In Kenya, violence took on new levels when an explosion went off in a bus in Eastleigh, sparking off unwarranted homophobic fights targeting Kenyans of Somali origin. In Garissa, three soldiers and the town faced the wrath of the soldiers like the proverbial scorned woman. Again, prayers for Kenya as elections draw near.

Apart from the DRC leader, Pres. Joseph Kabila and Rwanda's Pres. Kagame meeting Pres. Museveni over the issue of DRC's security in light of M23 rebels' advancements and the capture of Goma, Kampala also saw the country's leading opposition party also chose a new leader in Gen. Mugisha Muntu.
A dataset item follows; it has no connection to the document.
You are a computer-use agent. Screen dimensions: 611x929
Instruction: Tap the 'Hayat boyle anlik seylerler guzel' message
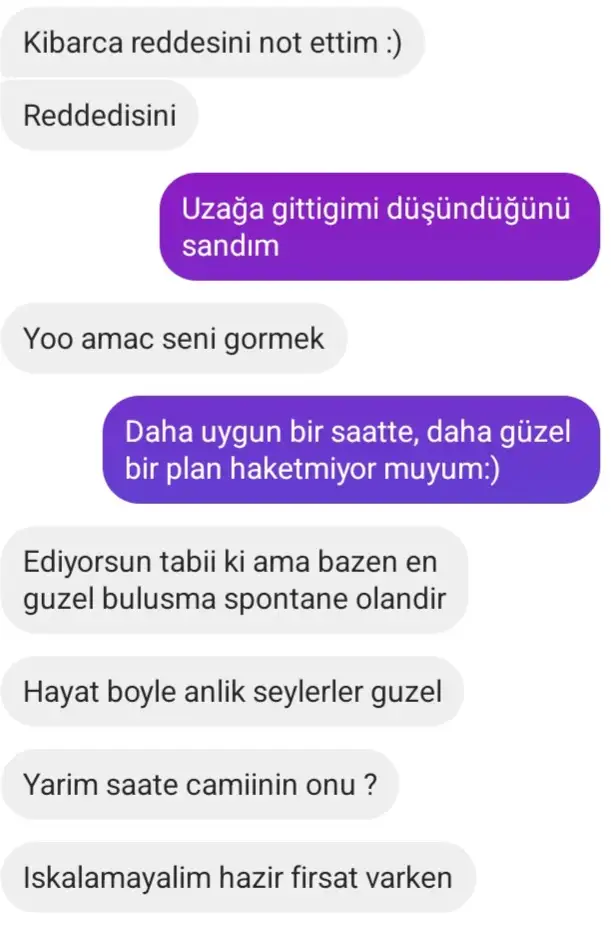click(232, 691)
Interestingly, an event that was not receiving enough coverage in the region is what caught my eye for this week's article. The National Police Service Commission in Kenya is currently trying to find the best Kenyans to take up the posts of Inspector General of Police as well as two deputies.
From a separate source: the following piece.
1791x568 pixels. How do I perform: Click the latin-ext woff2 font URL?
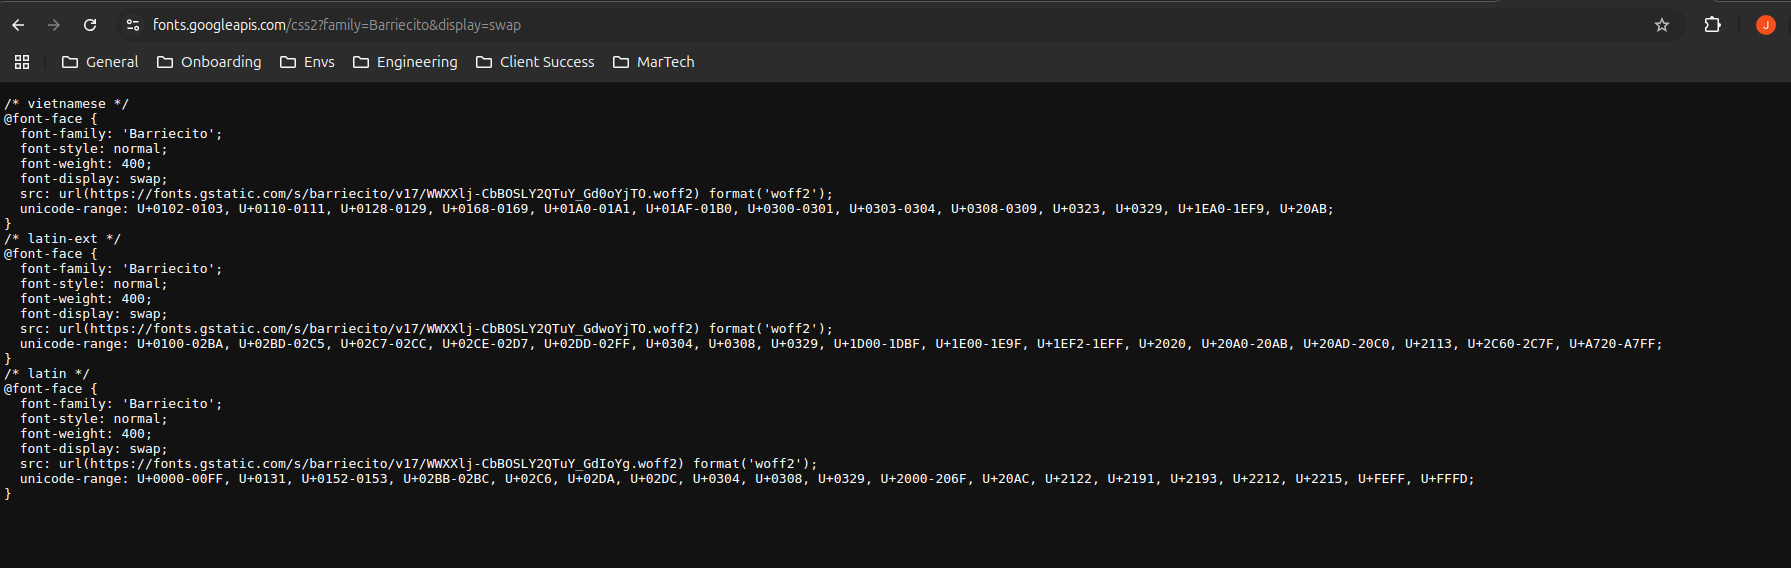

When they were looking at the credentials of the applicants for these jobs, they found something they did not like - 3 of the applicants for the police jobs had university certificates from Kampala International University (KIU). Now there is this powerful body in Kenya, better known as the Commission for Higher Education (CHE).

The above commission is charged with accrediting universities and Kampala International University is not on their list. Basically, what this means is that if you are a Kenyan and you acquired a degree from KIU, then you simply wasted your time because CHE does not recognise qualifications awarded by KIU.

Interestingly, this came just days after Uganda's National Council for Higher Education had stopped KIU from awarding 42 PhDs, on grounds that it lacked the capacity to offer the course. And guess what? 30 of the 42 PhD hopefuls were Kenyans.

Now if you really know what KIU is like then you will agree that thousands of Kenyans who graduated from KIU in the last ten years or so must be totally devastated by what CHE is saying. I am not here to talk about the quality standards of the university but its social impact and role in as far as regional integration is concerned.

Much as KIU is a Ugandan university there is really very little about it that is Ugandan. KIU's demographics quickly prove that it is indeed an 'international' university. It is one of those unique universities that have more foreigners than natives. From the onset, the university has been patronised by students from Kenya, Tanzania, Rwanda, Burundi, DRC, South Sudan, Somalia and Eritrea among others.

This university has so many Kenyans that some people claim the initials KIU stand for Kenyans in Uganda! Ugandans studying at this university are the minority as compared to the Kenyans and so they tend to feel like there are foreigners in their own country.

We may spend days arguing about whether KIU offers questionable degrees or not. But what we cannot argue about is the fact that this university has played a major role in engendering EAC integration even without intending to.

By admitting so many Kenyans, Tanzanians and Rwandans, KIU is actually the only university in Uganda where a Ugandan or Rwanda student will learn Kiswahili without having to attend any Kiswahili class. I personally know of a Rwandan who was there for three years and now speaks enough Kiswahili to get by.

Ugandans are known for showing little interest when it comes to learning Kiswahili thanks to the civil wars that demonised the language. However, at KIU, young Ugandans embrace the language without any trouble. After all, a young Ugandan boy may need to know how to say Nakupenda the moment he lays eyes on a beautiful girl from Nairobi or Mwanza.

The chances of a Ugandan winning the heart of a Kenyan at the university are quite high and many Kenyans, Rwandans and Tanzanians at this university have gone ahead to marry Ugandans.

The fact that Kenya is now not recognising the degrees from this university could mean that many students will be compelled to stay and seek employment in Uganda on completion of their studies.

On the whole apart from attending an EAC summit, KIU is the one place you can go and be sure to mingle with East Africans and come out with a more complete understanding of East Africans. It is a melting pot of East Africaness.